Task description:
Can you retype every line of the records below character for character, omitting the pictures?

▽

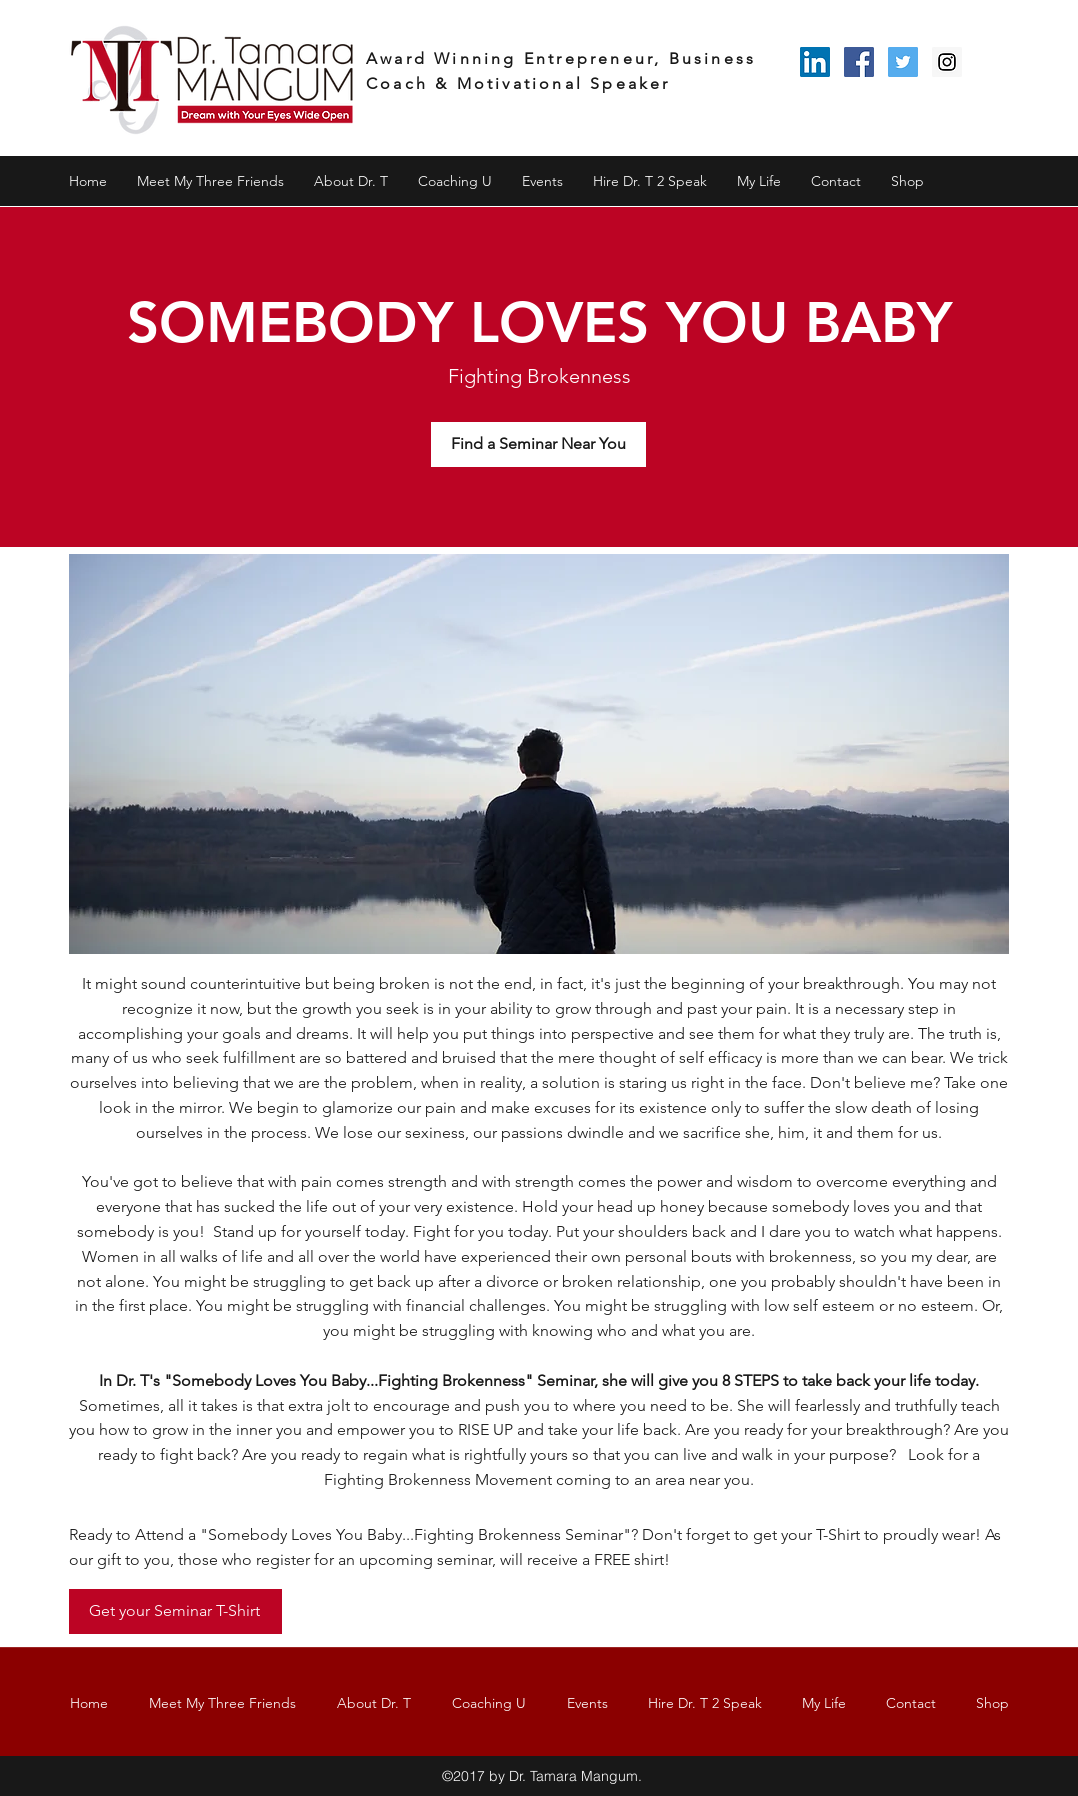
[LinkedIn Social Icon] (815, 62)
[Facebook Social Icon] (859, 62)
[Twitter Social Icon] (903, 62)
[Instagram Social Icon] (947, 62)
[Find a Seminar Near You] (538, 444)
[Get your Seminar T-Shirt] (175, 1611)
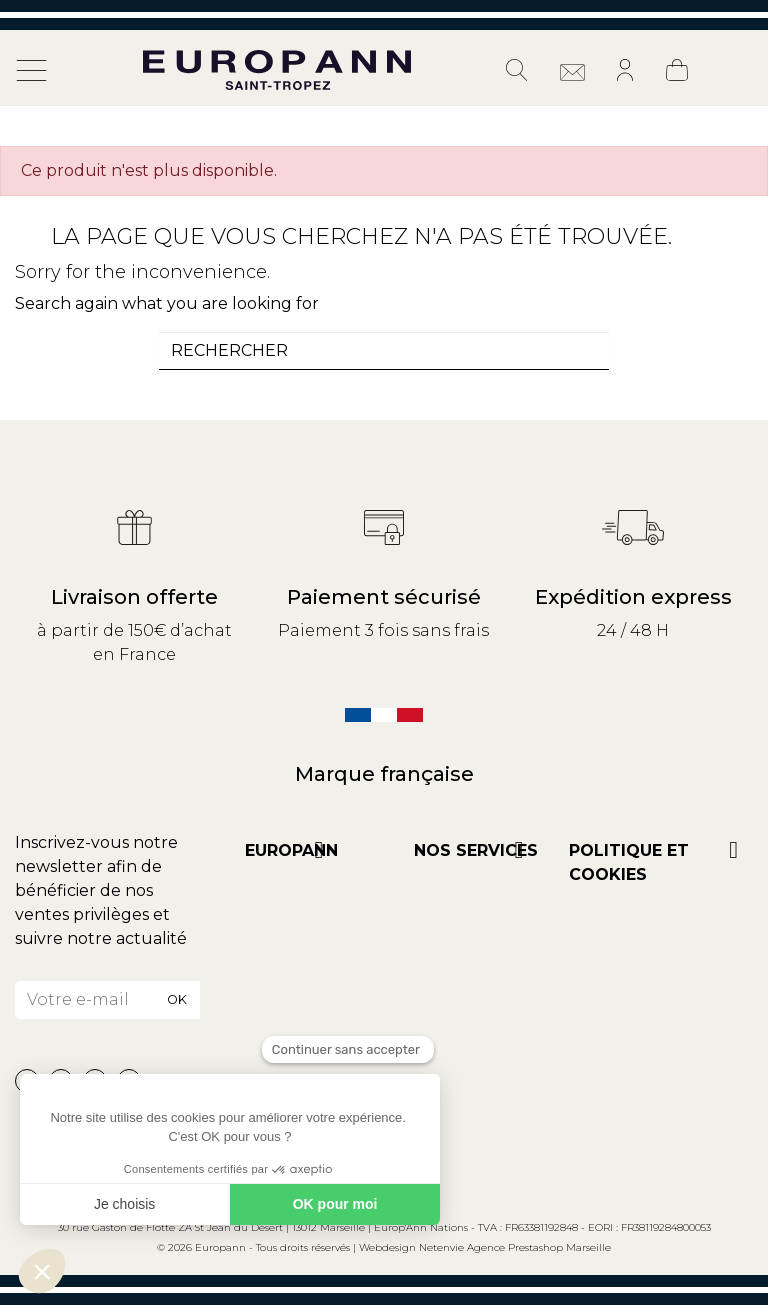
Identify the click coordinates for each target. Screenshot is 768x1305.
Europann (291, 850)
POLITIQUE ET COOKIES (629, 862)
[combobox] (384, 351)
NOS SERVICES (476, 850)
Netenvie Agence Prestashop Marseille (515, 1247)
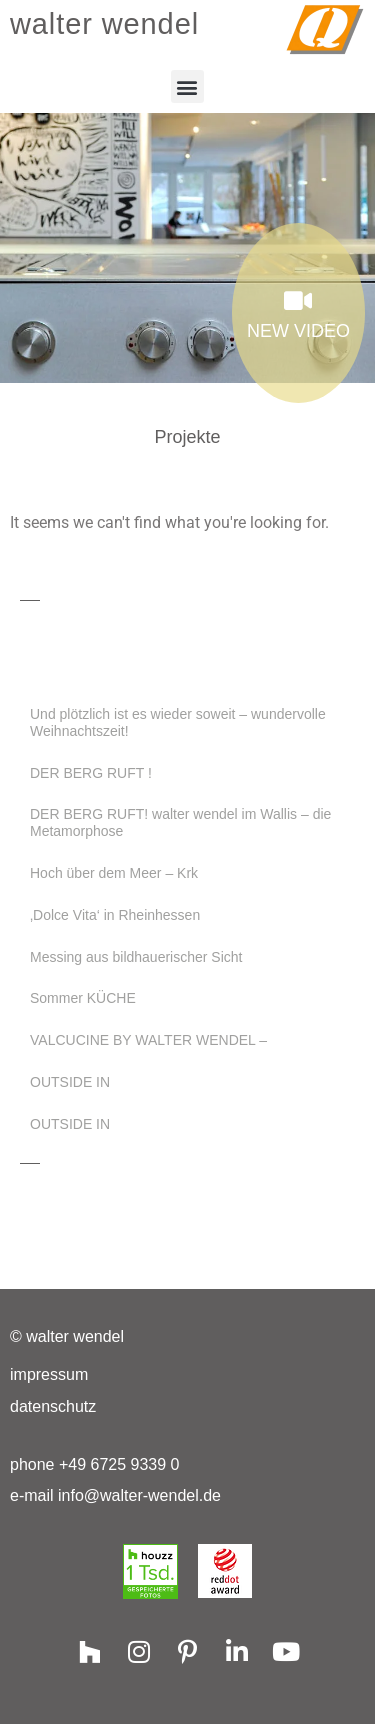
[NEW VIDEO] (298, 300)
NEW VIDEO (298, 331)
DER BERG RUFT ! (91, 773)
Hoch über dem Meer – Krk (114, 873)
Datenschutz (53, 1406)
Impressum (49, 1374)
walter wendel (104, 24)
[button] (187, 86)
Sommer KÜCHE (83, 998)
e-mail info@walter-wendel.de (115, 1495)
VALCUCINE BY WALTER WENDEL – (148, 1040)
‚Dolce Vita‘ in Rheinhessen (115, 915)
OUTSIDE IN (70, 1082)
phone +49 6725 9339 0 (95, 1464)
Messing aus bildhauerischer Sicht (136, 957)
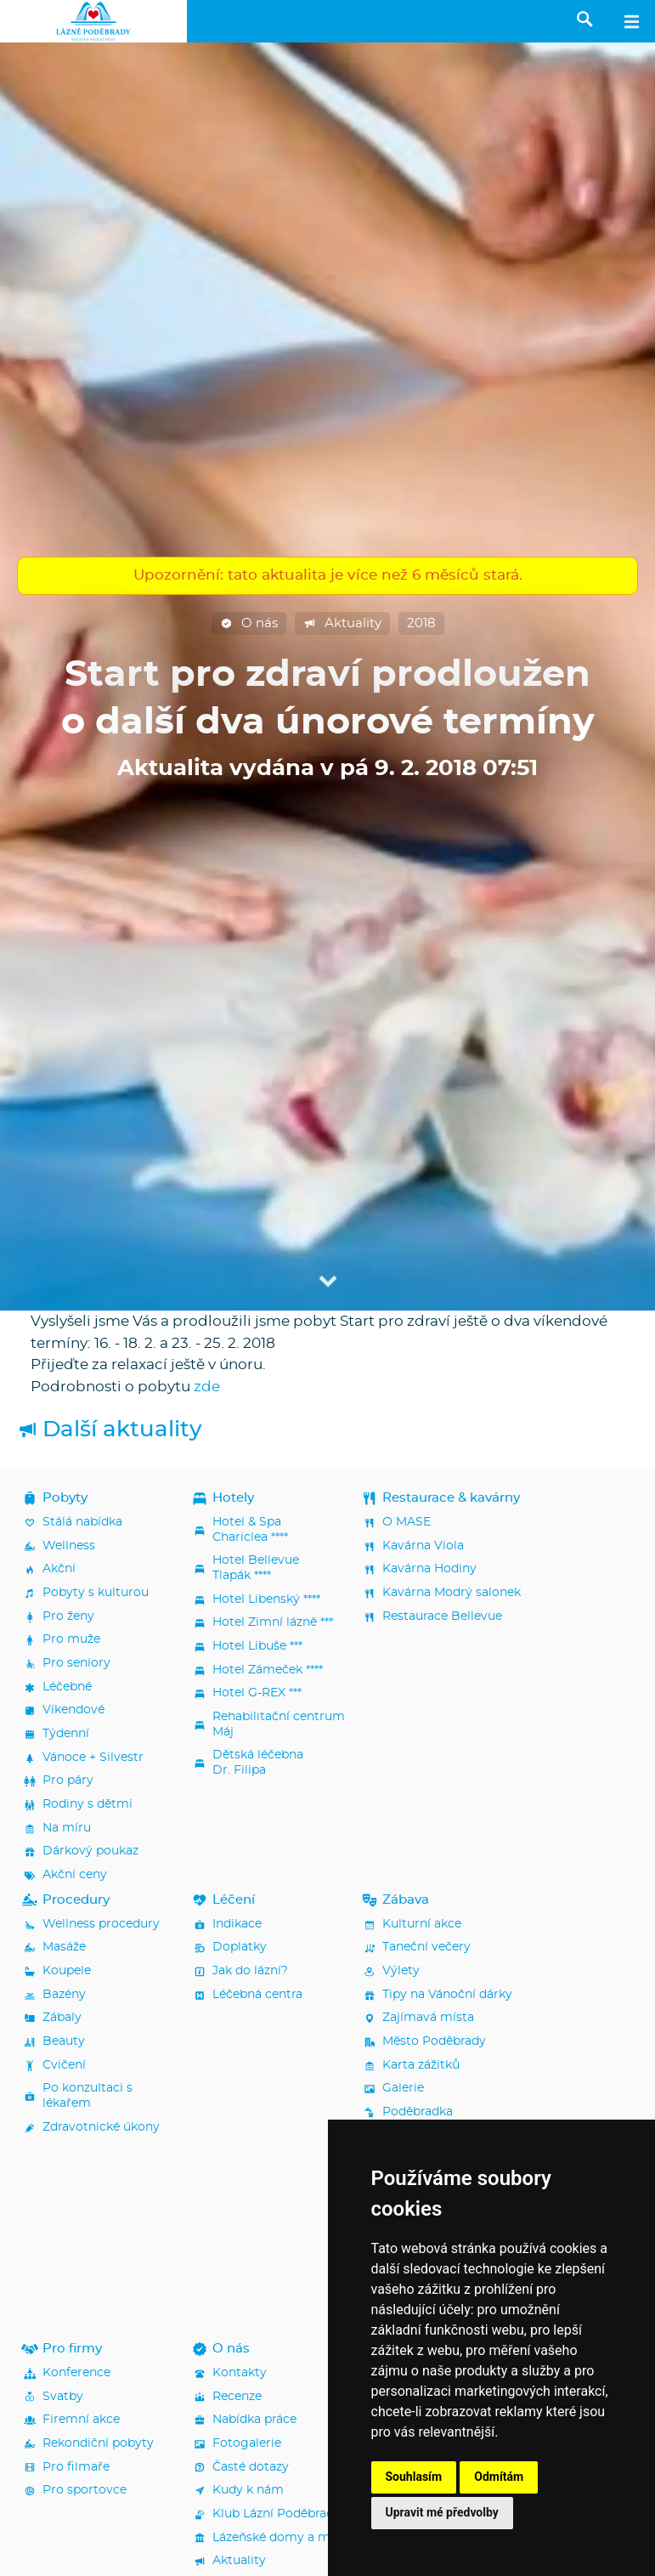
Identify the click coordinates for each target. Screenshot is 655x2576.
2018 (421, 623)
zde (207, 1386)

△

Full output:
[LinkedIn Social Icon] (815, 62)
[Facebook Social Icon] (859, 62)
[Twitter Social Icon] (903, 62)
[Instagram Social Icon] (947, 62)
[Find a Seminar Near You] (538, 444)
[Get your Seminar T-Shirt] (175, 1611)
Identify the click coordinates for each target. Screenshot is 768x1305.
Europann (291, 850)
POLITIQUE ET COOKIES (629, 862)
[combobox] (384, 351)
NOS SERVICES (476, 850)
Netenvie Agence Prestashop Marseille (515, 1247)
[NEW VIDEO] (298, 300)
NEW VIDEO (298, 331)
DER BERG RUFT ! (91, 773)
Hoch über dem Meer – Krk (114, 873)
Datenschutz (53, 1406)
Impressum (49, 1374)
walter wendel (104, 24)
[button] (187, 86)
Sommer KÜCHE (83, 998)
e-mail info@walter-wendel.de (115, 1495)
VALCUCINE BY WALTER WENDEL – (148, 1040)
‚Dolce Vita‘ in Rheinhessen (115, 915)
OUTSIDE IN (70, 1082)
phone +49 6725 9339 0 (95, 1464)
Messing aus bildhauerischer Sicht (136, 957)
Identify the click coordinates for each target. Screenshot is 655x2576.
2018 (421, 623)
zde (207, 1386)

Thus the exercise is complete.